この本を読み始めたのは、3月のはじめだった。
原発事故後の輪番停電の中、ロウソクのあかりでも読んでいた。

―― アウシュヴィッツで何が起きていたのか。
―― なぜ、レナは生き延びることができたのか。
ずっと感想を書こうと思いながら、言葉にできなかった。
いまもまだ、難しいだろうか? それでも思いつくままに、綴ってみようと思う。


ナチス・ドイツの強制収容所の様子は、映画や本でかなり見聞きしてきたけれど、細部にわたってこれほど詳しく記述されたものは初めて。
想像を絶するようなむごいシーンの連続に、からだが震える。
個として集団として、人間はどこまで非人間的に、残忍になれるか――まるでシステマティックな実験のようだ。
そう。まるでほんとうに考え抜かれていたみたい。
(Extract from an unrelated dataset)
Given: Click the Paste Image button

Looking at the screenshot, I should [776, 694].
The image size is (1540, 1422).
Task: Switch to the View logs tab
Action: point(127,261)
どうしたら被収容者を効果的に痛めつけ、連日恐怖のどん底に突き落とせるか、どうしたら人の誇りや尊厳まで奪うことができるか. . . 。
あまりに周到な残虐性に、あらためて衝撃を受けた。

でも、より衝撃的だったのは、ホロコーストの悲惨そのものではなく、その渦中にあって、明るさを失わないレナの在りかたのほうだ。
ナチの卑劣な行為に虫酸を走らせながらも、最後まで読み進むことができたのは、彼女の魅力のおかげ。

まだ二十歳の、働き者の農民の娘が、過酷な運命に翻弄されながら・・・と書くと、けなげで美しい印象だけれど、ちょっと違う. . . ううん、たぶん相当に違う。
レナがけなげで美しいことに変わりはないんだけど、どういうか、すごくpractical(現実的・実用的)なんだな。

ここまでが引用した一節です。